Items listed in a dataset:
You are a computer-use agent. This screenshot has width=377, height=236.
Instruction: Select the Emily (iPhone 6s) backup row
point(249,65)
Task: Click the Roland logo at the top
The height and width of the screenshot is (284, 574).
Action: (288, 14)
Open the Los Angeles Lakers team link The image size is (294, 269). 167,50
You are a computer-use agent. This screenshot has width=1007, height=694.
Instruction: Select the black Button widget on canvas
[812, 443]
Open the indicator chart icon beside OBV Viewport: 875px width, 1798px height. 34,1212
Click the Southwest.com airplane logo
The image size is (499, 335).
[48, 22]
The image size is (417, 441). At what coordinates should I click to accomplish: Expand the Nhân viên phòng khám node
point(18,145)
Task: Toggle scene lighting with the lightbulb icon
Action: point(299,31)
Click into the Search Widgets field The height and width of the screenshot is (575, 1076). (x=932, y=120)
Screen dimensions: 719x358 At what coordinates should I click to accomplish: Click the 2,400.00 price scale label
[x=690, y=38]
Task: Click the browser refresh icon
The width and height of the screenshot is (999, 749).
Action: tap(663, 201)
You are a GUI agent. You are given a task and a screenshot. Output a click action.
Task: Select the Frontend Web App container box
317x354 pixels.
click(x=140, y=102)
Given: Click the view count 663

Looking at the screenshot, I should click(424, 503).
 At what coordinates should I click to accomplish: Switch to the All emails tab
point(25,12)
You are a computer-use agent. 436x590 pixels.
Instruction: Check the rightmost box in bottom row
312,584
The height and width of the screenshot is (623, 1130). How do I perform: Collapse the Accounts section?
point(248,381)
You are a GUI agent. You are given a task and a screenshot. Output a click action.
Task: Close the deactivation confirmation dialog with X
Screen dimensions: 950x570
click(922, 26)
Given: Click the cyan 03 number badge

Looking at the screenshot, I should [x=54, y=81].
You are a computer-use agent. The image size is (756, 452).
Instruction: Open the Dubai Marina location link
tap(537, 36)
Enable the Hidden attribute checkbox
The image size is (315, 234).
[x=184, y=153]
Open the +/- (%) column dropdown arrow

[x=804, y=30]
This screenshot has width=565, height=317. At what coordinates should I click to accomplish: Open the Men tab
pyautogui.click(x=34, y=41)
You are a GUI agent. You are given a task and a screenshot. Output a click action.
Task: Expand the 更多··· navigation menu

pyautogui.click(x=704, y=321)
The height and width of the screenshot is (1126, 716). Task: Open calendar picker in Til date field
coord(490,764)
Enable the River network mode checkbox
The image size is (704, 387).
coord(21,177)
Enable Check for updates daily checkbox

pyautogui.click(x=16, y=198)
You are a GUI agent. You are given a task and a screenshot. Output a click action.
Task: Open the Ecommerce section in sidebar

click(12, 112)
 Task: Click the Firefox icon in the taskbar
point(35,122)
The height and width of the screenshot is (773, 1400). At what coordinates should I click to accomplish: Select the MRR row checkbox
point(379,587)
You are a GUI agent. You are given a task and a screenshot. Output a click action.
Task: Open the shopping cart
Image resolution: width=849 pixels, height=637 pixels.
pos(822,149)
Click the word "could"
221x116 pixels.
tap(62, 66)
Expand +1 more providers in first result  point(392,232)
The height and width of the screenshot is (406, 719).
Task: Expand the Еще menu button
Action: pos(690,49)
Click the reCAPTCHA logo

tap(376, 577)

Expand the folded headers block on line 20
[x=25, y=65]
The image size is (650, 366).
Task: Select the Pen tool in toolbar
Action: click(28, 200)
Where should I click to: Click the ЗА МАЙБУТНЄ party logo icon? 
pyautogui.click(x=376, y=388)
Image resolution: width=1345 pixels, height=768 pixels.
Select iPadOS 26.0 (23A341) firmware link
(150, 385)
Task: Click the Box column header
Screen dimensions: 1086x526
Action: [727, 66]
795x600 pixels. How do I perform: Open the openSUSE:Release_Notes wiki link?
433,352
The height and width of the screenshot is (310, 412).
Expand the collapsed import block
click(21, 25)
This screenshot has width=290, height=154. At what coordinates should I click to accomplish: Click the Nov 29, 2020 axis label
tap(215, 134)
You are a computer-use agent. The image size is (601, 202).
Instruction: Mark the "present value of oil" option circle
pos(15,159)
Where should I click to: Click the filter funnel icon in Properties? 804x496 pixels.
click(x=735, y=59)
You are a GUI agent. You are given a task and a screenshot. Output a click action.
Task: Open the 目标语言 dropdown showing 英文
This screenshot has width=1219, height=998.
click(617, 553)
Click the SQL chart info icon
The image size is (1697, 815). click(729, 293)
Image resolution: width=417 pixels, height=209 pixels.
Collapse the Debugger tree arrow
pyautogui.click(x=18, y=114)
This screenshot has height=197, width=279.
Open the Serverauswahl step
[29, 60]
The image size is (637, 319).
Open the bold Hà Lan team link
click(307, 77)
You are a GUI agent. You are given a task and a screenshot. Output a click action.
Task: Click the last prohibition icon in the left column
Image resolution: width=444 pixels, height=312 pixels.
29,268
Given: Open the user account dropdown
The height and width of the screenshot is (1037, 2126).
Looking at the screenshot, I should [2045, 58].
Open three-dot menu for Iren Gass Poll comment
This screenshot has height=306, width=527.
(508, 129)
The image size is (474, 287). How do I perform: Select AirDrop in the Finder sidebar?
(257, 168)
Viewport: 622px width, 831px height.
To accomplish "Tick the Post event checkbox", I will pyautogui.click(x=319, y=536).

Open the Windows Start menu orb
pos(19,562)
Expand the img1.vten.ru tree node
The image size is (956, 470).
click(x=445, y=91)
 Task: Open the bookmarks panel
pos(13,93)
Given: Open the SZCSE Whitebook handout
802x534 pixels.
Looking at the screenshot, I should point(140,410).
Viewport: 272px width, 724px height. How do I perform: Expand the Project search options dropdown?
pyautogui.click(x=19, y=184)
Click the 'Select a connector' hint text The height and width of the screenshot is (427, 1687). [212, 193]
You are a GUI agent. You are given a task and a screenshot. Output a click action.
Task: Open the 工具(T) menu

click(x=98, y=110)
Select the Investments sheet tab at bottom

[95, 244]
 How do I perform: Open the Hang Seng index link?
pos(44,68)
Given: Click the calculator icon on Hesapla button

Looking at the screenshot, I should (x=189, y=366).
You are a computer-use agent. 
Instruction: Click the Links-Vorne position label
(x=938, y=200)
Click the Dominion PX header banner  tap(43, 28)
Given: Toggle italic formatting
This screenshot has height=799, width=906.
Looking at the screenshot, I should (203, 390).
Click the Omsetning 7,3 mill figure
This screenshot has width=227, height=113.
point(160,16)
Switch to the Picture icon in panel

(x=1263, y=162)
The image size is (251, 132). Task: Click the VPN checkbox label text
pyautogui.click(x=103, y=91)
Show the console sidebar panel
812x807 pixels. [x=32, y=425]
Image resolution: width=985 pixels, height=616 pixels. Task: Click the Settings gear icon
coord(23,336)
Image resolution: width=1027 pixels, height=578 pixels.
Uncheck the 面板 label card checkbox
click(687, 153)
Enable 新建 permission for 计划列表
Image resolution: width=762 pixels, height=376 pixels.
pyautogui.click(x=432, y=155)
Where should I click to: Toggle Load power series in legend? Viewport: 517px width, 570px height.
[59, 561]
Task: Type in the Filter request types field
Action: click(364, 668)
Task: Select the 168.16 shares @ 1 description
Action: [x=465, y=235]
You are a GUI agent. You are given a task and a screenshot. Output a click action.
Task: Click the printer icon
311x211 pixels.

→ Exercise brief: Copy out all of the records verbatim.

→ Problem solution:
You are a computer-use agent. This screenshot has width=377, height=236.
Instruction: Select the Emily (iPhone 6s) backup row
point(249,65)
Task: Click the Roland logo at the top
The height and width of the screenshot is (284, 574).
Action: (288, 14)
Open the Los Angeles Lakers team link The image size is (294, 269). 167,50
You are a computer-use agent. This screenshot has width=1007, height=694.
Instruction: Select the black Button widget on canvas
[812, 443]
Open the indicator chart icon beside OBV Viewport: 875px width, 1798px height. 34,1212
Click the Southwest.com airplane logo
The image size is (499, 335).
[48, 22]
The image size is (417, 441). At what coordinates should I click to accomplish: Expand the Nhân viên phòng khám node
point(18,145)
Task: Toggle scene lighting with the lightbulb icon
Action: point(299,31)
Click into the Search Widgets field The height and width of the screenshot is (575, 1076). (x=932, y=120)
Screen dimensions: 719x358 At what coordinates should I click to accomplish: Click the 2,400.00 price scale label
[x=690, y=38]
Task: Click the browser refresh icon
The width and height of the screenshot is (999, 749).
Action: tap(663, 201)
You are a GUI agent. You are given a task and a screenshot. Output a click action.
Task: Select the Frontend Web App container box
317x354 pixels.
click(x=140, y=102)
Given: Click the view count 663

Looking at the screenshot, I should click(424, 503).
 At what coordinates should I click to accomplish: Switch to the All emails tab
point(25,12)
You are a computer-use agent. 436x590 pixels.
Instruction: Check the rightmost box in bottom row
312,584
The height and width of the screenshot is (623, 1130). How do I perform: Collapse the Accounts section?
point(248,381)
You are a GUI agent. You are given a task and a screenshot. Output a click action.
Task: Close the deactivation confirmation dialog with X
Screen dimensions: 950x570
click(922, 26)
Given: Click the cyan 03 number badge

Looking at the screenshot, I should [x=54, y=81].
You are a computer-use agent. The image size is (756, 452).
Instruction: Open the Dubai Marina location link
tap(537, 36)
Enable the Hidden attribute checkbox
The image size is (315, 234).
[x=184, y=153]
Open the +/- (%) column dropdown arrow

[x=804, y=30]
This screenshot has width=565, height=317. At what coordinates should I click to accomplish: Open the Men tab
pyautogui.click(x=34, y=41)
You are a GUI agent. You are given a task and a screenshot. Output a click action.
Task: Expand the 更多··· navigation menu

pyautogui.click(x=704, y=321)
The height and width of the screenshot is (1126, 716). Task: Open calendar picker in Til date field
coord(490,764)
Enable the River network mode checkbox
The image size is (704, 387).
coord(21,177)
Enable Check for updates daily checkbox

pyautogui.click(x=16, y=198)
You are a GUI agent. You are given a task and a screenshot. Output a click action.
Task: Open the Ecommerce section in sidebar

click(12, 112)
 Task: Click the Firefox icon in the taskbar
point(35,122)
The height and width of the screenshot is (773, 1400). At what coordinates should I click to accomplish: Select the MRR row checkbox
point(379,587)
You are a GUI agent. You are given a task and a screenshot. Output a click action.
Task: Open the shopping cart
Image resolution: width=849 pixels, height=637 pixels.
pos(822,149)
Click the word "could"
221x116 pixels.
tap(62, 66)
Expand +1 more providers in first result  point(392,232)
The height and width of the screenshot is (406, 719).
Task: Expand the Еще menu button
Action: pos(690,49)
Click the reCAPTCHA logo

tap(376, 577)

Expand the folded headers block on line 20
[x=25, y=65]
The image size is (650, 366).
Task: Select the Pen tool in toolbar
Action: click(28, 200)
Where should I click to: Click the ЗА МАЙБУТНЄ party logo icon? 
pyautogui.click(x=376, y=388)
Image resolution: width=1345 pixels, height=768 pixels.
Select iPadOS 26.0 (23A341) firmware link
(150, 385)
Task: Click the Box column header
Screen dimensions: 1086x526
Action: [727, 66]
795x600 pixels. How do I perform: Open the openSUSE:Release_Notes wiki link?
433,352
The height and width of the screenshot is (310, 412).
Expand the collapsed import block
click(21, 25)
This screenshot has width=290, height=154. At what coordinates should I click to accomplish: Click the Nov 29, 2020 axis label
tap(215, 134)
You are a computer-use agent. The image size is (601, 202).
Instruction: Mark the "present value of oil" option circle
pos(15,159)
Where should I click to: Click the filter funnel icon in Properties? 804x496 pixels.
click(x=735, y=59)
You are a GUI agent. You are given a task and a screenshot. Output a click action.
Task: Open the 目标语言 dropdown showing 英文
This screenshot has width=1219, height=998.
click(617, 553)
Click the SQL chart info icon
The image size is (1697, 815). click(729, 293)
Image resolution: width=417 pixels, height=209 pixels.
Collapse the Debugger tree arrow
pyautogui.click(x=18, y=114)
This screenshot has height=197, width=279.
Open the Serverauswahl step
[29, 60]
The image size is (637, 319).
Open the bold Hà Lan team link
click(307, 77)
You are a GUI agent. You are given a task and a screenshot. Output a click action.
Task: Click the last prohibition icon in the left column
Image resolution: width=444 pixels, height=312 pixels.
29,268
Given: Open the user account dropdown
The height and width of the screenshot is (1037, 2126).
Looking at the screenshot, I should [2045, 58].
Open three-dot menu for Iren Gass Poll comment
This screenshot has height=306, width=527.
(508, 129)
The image size is (474, 287). How do I perform: Select AirDrop in the Finder sidebar?
(257, 168)
Viewport: 622px width, 831px height.
To accomplish "Tick the Post event checkbox", I will pyautogui.click(x=319, y=536).

Open the Windows Start menu orb
pos(19,562)
Expand the img1.vten.ru tree node
The image size is (956, 470).
click(x=445, y=91)
 Task: Open the bookmarks panel
pos(13,93)
Given: Open the SZCSE Whitebook handout
802x534 pixels.
Looking at the screenshot, I should point(140,410).
Viewport: 272px width, 724px height. How do I perform: Expand the Project search options dropdown?
pyautogui.click(x=19, y=184)
Click the 'Select a connector' hint text The height and width of the screenshot is (427, 1687). [212, 193]
You are a GUI agent. You are given a task and a screenshot. Output a click action.
Task: Open the 工具(T) menu

click(x=98, y=110)
Select the Investments sheet tab at bottom

[95, 244]
 How do I perform: Open the Hang Seng index link?
pos(44,68)
Given: Click the calculator icon on Hesapla button

Looking at the screenshot, I should (x=189, y=366).
You are a computer-use agent. 
Instruction: Click the Links-Vorne position label
(x=938, y=200)
Click the Dominion PX header banner  tap(43, 28)
Given: Toggle italic formatting
This screenshot has height=799, width=906.
Looking at the screenshot, I should (203, 390).
Click the Omsetning 7,3 mill figure
This screenshot has width=227, height=113.
point(160,16)
Switch to the Picture icon in panel

(x=1263, y=162)
The image size is (251, 132). Task: Click the VPN checkbox label text
pyautogui.click(x=103, y=91)
Show the console sidebar panel
812x807 pixels. [x=32, y=425]
Image resolution: width=985 pixels, height=616 pixels. Task: Click the Settings gear icon
coord(23,336)
Image resolution: width=1027 pixels, height=578 pixels.
Uncheck the 面板 label card checkbox
click(687, 153)
Enable 新建 permission for 计划列表
Image resolution: width=762 pixels, height=376 pixels.
pyautogui.click(x=432, y=155)
Where should I click to: Toggle Load power series in legend? Viewport: 517px width, 570px height.
[59, 561]
Task: Type in the Filter request types field
Action: click(364, 668)
Task: Select the 168.16 shares @ 1 description
Action: [x=465, y=235]
You are a GUI agent. You are given a task and a screenshot. Output a click action.
Task: Click the printer icon
311x211 pixels.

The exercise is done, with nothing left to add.